My son had back surgery back in June, but finally got his back brace off and is cleared for activity (nothing crazy, but back to being a normal kid again).

I went to this site
http://www.recreation.gov/campgroundSearchResult.do?startIdx=0

And searched for campgrounds in Georgia with an opening from Friday, October 2nd through Sunday. Looks like there are good places! 

I then went here to check campground reviews:
http://www.rvparkreviews.com/search.php

I searched for Georgia, about a 50 mile radius from Marietta. Looks like Doll Mountain and Woodring would be great choices. I don't know anything about Morganton Point, except it is up near Lake Blue Ridge (that would be great!) - but might be a little too far for a first trip out with a 1966 camper and a kid that hasn't been camping in a long time due to health issues.

So - how are the camping spots on Carter's Lake? Are they better or about the same as the ones on Allatoona? 

Hmmm, checking here:
http://www.gastateparks.org/core/item/page.aspx?s=149693.0.0.5

There are a LOT of places open this weekend. After selecting five state park campgrounds nearby, looks like Fort Mountain, Fort Yargo and Red Top Mountain have space. I bet a bunch more do as well - so it's a toss up. 

(I might punk out and just go to Red Top. It is close. I won't have to worry about old bearings burning out, and if my son can't get comfortable on the 2" foam pads in the popup - we can go home)


----------



## earl (Sep 17, 2009)

Red Top for close to home
Morganton Point for nicest 
Doll for crowds
Woodring had a lot of trees down with pine beetles last year.
Morganton is my favorite and is about 1 1/2 hours from Woodstock . Carters is about 1 hour


----------



## bruceg (Sep 17, 2009)

Thanks. I think we'll try Red Top. My son hasn't been in the car for more than 40 minutes at a stretch yet, so Morganton would be out (unless we stopped and took a break!).

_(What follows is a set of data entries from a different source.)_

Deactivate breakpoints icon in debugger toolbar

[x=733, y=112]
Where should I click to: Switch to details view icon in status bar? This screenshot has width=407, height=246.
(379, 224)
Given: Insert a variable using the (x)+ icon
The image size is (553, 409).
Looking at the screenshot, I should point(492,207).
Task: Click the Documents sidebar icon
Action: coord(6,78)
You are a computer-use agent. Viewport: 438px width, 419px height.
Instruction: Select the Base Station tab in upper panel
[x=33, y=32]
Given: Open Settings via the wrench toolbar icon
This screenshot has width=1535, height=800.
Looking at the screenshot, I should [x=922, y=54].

Doll for crowds? Does that mean it's crowded, or free from crowds?


----------



## bruceg (Sep 20, 2009)

Red Top is booked solid! I decided we'll check out Doll Mountain. It has some spots left, and is close enough. Morganton looks really nice, we will have to put that at the top of our list once we test out setting up camp and make sure my son is comfortable in the popup.


----------



## earl (Sep 21, 2009)

`Good luck. What I meant was it was crowded when I went. Try McKaskey or one of the COE campgrounds .I think they are still open. There is also Bartow County campground By the dam Office or the camp at the bottom of the dam . Coopers Furnace I think. Just off of 41 south of Cartersville.


----------



## Bob Shaw (Sep 26, 2009)

What are you towing your pop-up with? The road out of Doll Mountain is the steepest I have ever pulled a trailer up. I used to really like Woodring Branch. Sorry to hear about the trees. If Fort Mountain has some sites available, it might be a good option. There are some good hiking trails up there. There is a fairly short trail around the lake that might be a good starter hike for your son.


----------



## bruceg (Sep 27, 2009)

It's a 400 pound camper ('66 Apache Eagle). Just a box, canvas and two bed ends. Nothing more. I'll tow it with an '03 Toyota Corolla with all of 1.8 liters and maybe 130 horsepower.

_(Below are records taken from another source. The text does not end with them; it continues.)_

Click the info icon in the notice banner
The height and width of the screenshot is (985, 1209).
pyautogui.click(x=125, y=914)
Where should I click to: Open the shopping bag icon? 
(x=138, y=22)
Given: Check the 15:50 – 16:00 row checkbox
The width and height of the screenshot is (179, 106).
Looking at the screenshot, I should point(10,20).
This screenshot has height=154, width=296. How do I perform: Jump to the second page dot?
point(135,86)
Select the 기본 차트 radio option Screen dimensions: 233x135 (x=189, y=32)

The Corolla did just fine bringing it home from Tennessee, up near Kentucky. Did okay on the highways and hills, but I kept the speed down to just over 60 and took my time getting up to highway speeds.

If it's real steep at Doll Mountain, that might not work so well for the Corolla! Unless I drop it into first or second and just take my time. 400 pounds, I can walk it around just fine by myself, but a transmission could get expensive.

Just checked. Fort Mountain has no space for popups next Saturday. I noticed that when you check out a campsite at the Georgia State Park website, it has a listing of openings for the weekend (I'm guessing it covers cancellations). I think I'll keep an eye on it through the week. We visited Fort Mountain when my son was in the scouts. We did a hike there, but did not camp. It was a very cool park.

I'll check for cancellations at Red Top (since it is close) and a couple other places. If I can't get in, I'll keep the Doll Mountain reservations - and at worst just go slow in first up the steep section.


----------



## Bob Shaw (Sep 27, 2009)

Well, if you were willing to go another direction, you could check-out the COE campgrounds on Lake West Point. I think a lot of people may have bailed-out of there due to the flooding. I know of at least one person who cancelled their reservation at R Shaefer Heard. When I left there last week, there was water up into some of the campsites, but I see the water never got over 139'.


----------



## bruceg (Sep 28, 2009)

Red Top had a 20' back in site open up. I reserved that spot and cancelled Doll Mountain. I'm sure it will be busy at Red Top, but it is close to home. This will be the first time out in the popup (other than a weekend in the driveway before sending the canvas in for repair), and first time out for my son since his surgery. So we're keeping it close to home.

If this works out okay for my son, for the popup and for the underpowered car, we'll try to get back to camping once a month like we used to.


----------